It took listening to Jesse Thorn's Bullseye to remind me of the greatness of The Pointer Sisters. The song “Yes We Can Can,” written by Allen Toussaint, was the hit single from their first self-titled album in 1973. When I listen to it today I can hear echoes of the time, the song coming out of transistor radios, car radios and television sets. Richard Nixon had been re-elected, the Viet Nam War continued on, Pink Floyd released “Dark Side of the Moon,” E.F. Schumacher published “Small is Beautiful,” Watergate began to heat up, the Skylab space station was launched, the American Psychiatric Association removed homosexuality from its DSM-II and the Endangered Species Act was enacted. Even in the face of the rising backlash against the counter-culture 60s, that song captured something of the strong optimistic spirit of those times.

The “Yes We Can” theme was famously used in Barack Obama's 2008 presidential campaign. Given the political battles that have unfolded in the interim, we look back on that sentiment as naive. From this vantage point we're singing more about going it alone than moving forward together.
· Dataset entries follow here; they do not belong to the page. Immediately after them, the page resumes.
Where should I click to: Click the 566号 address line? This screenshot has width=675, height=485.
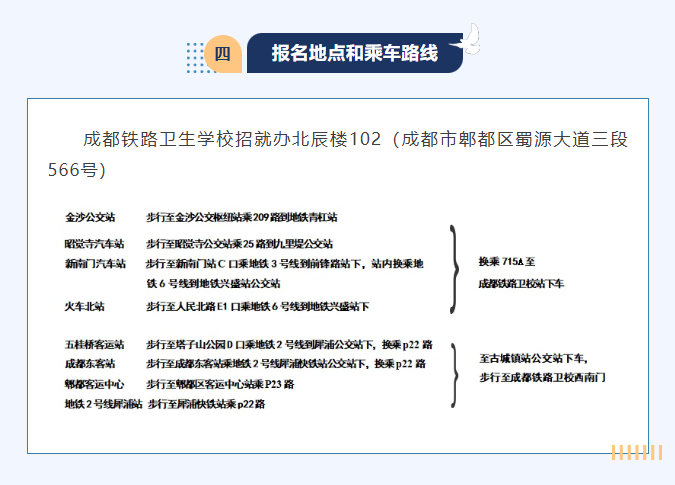[77, 170]
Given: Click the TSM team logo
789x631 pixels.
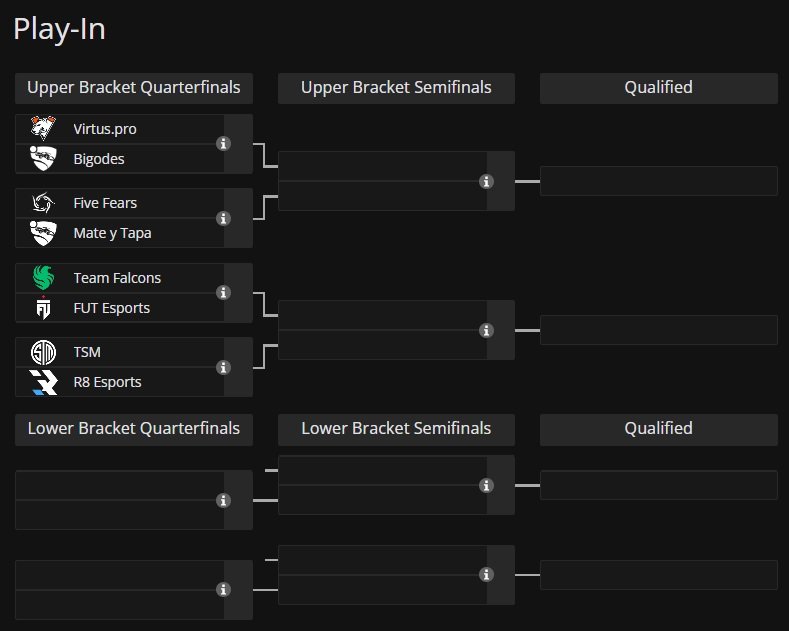Looking at the screenshot, I should pos(43,352).
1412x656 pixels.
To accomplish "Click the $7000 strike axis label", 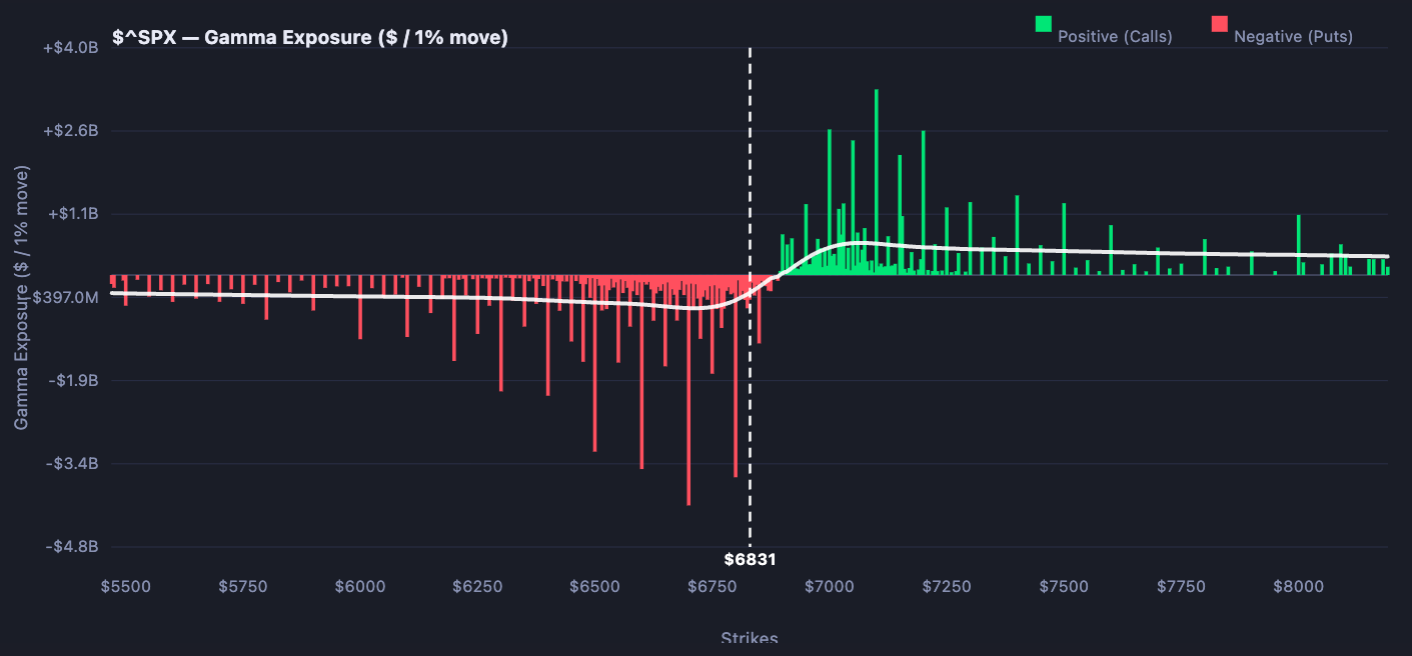I will [x=829, y=586].
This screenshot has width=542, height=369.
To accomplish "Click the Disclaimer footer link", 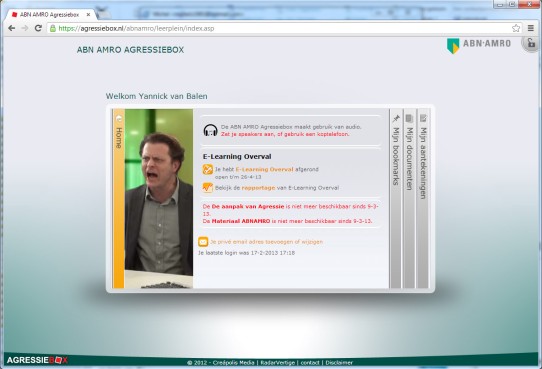I will pyautogui.click(x=339, y=362).
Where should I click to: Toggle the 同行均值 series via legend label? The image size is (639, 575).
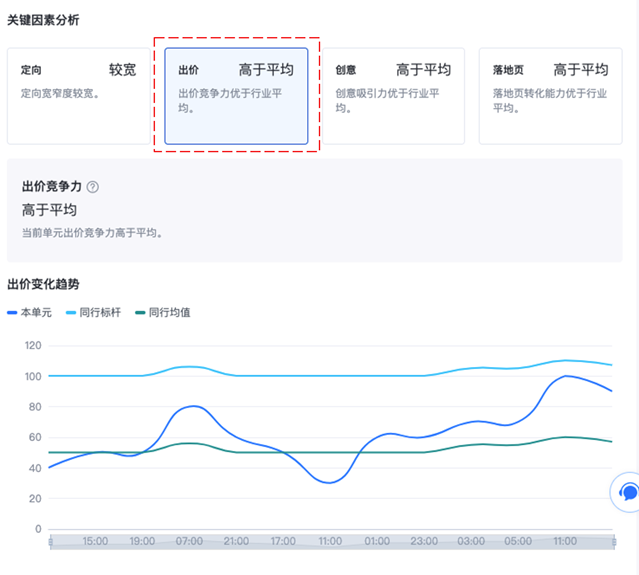tap(169, 313)
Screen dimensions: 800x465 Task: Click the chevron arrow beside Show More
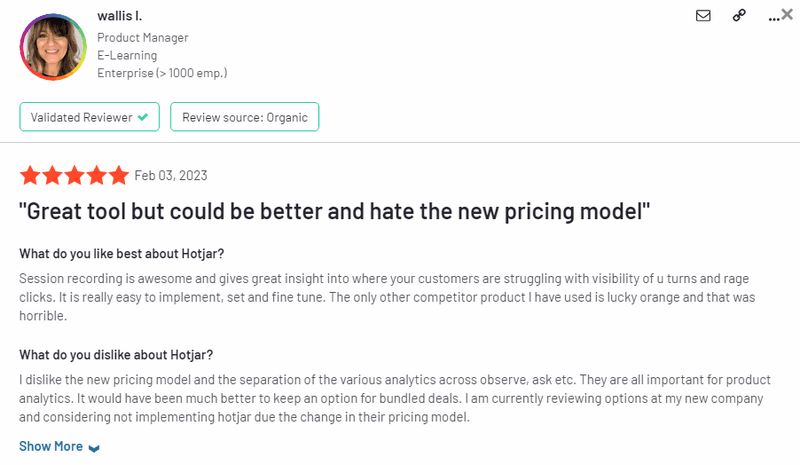coord(94,447)
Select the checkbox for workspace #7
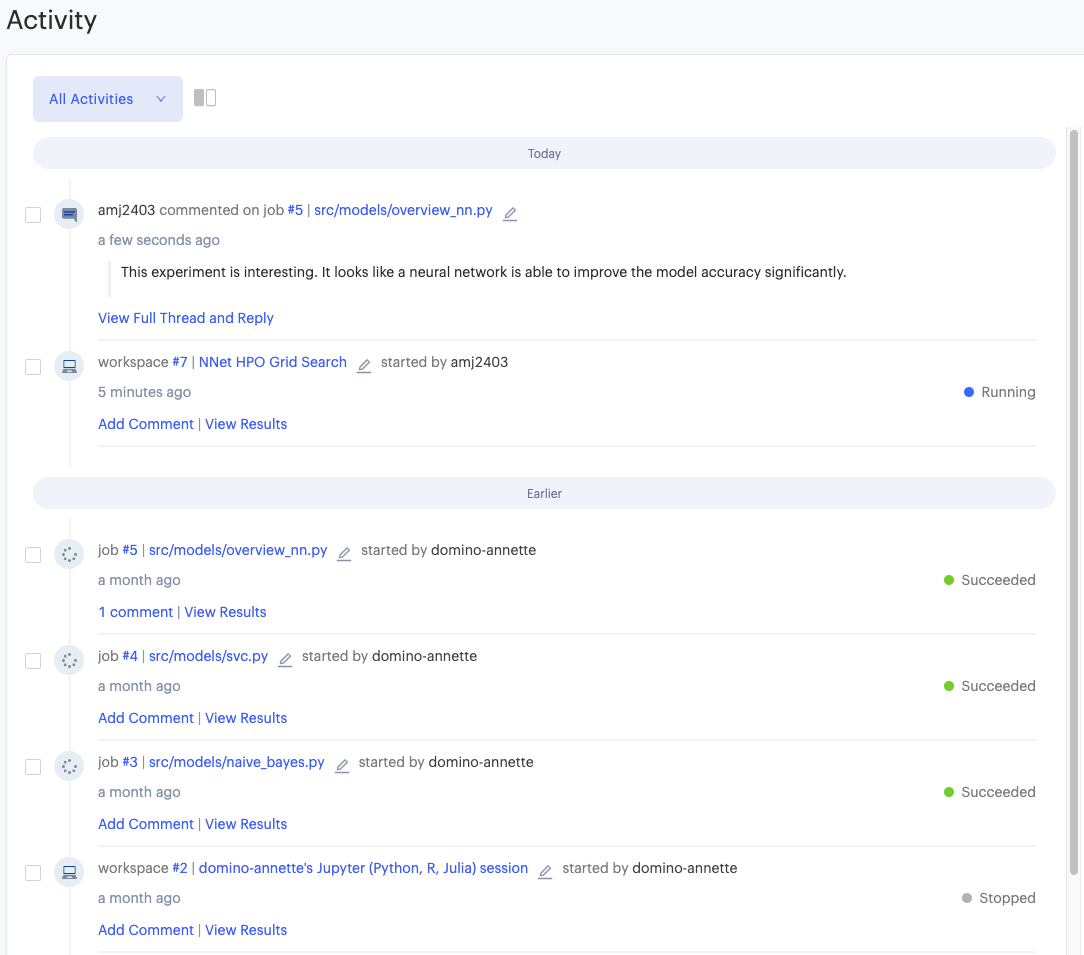Image resolution: width=1084 pixels, height=955 pixels. (32, 366)
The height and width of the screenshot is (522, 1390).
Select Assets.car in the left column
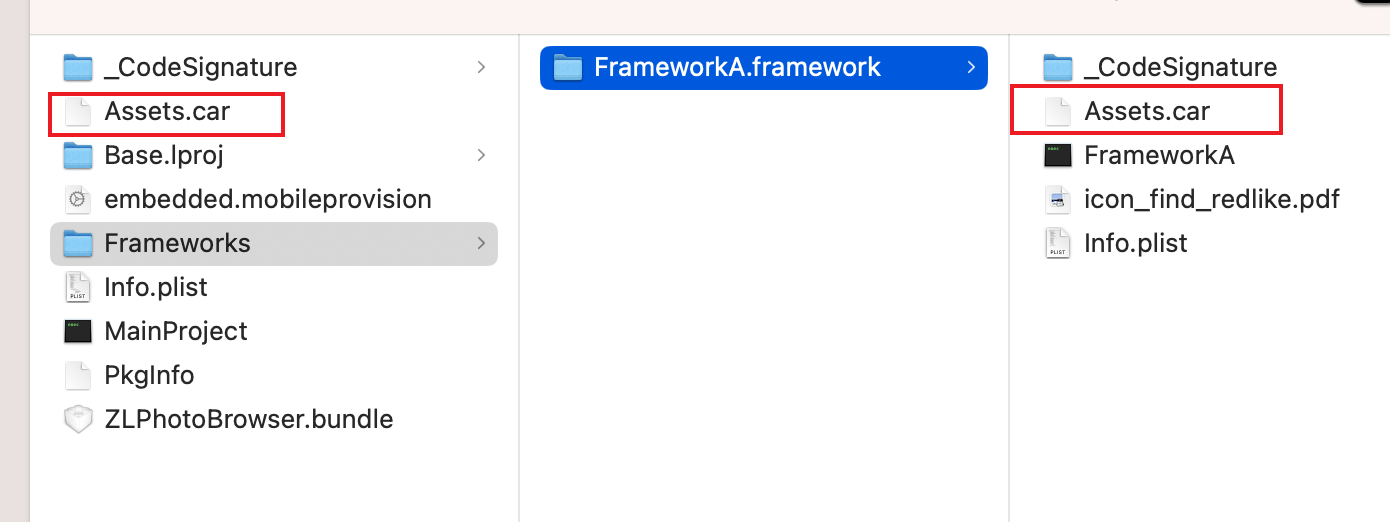point(167,111)
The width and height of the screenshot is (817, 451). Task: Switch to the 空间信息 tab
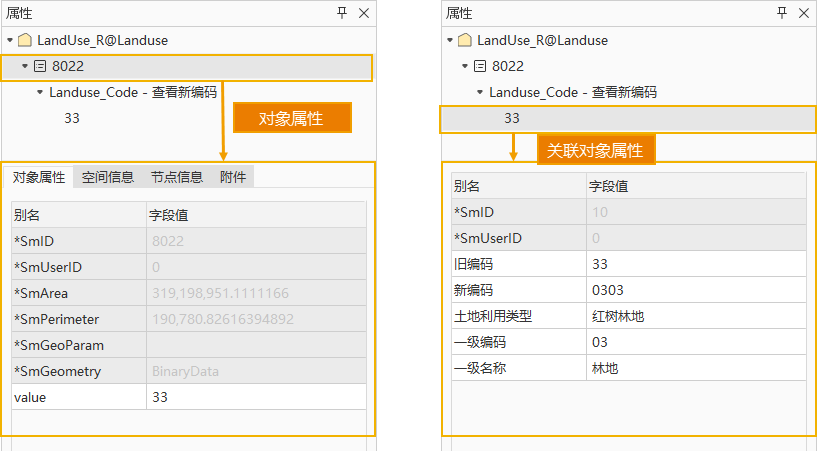pyautogui.click(x=108, y=177)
Faced with global warming and the sixth mass extinction event, it's difficult to see how we can alter the course of the biosphere through uncoordinated individual action. Actually, that's how we got ourselves into this mess. We act at the level of species whether we intend to or not.

Beyond “Yes We Can” might be “Yes We Can Can.” Beyond the scientific observations and the rhetorical hammers is a groove that shows us something about the kindness that we can give.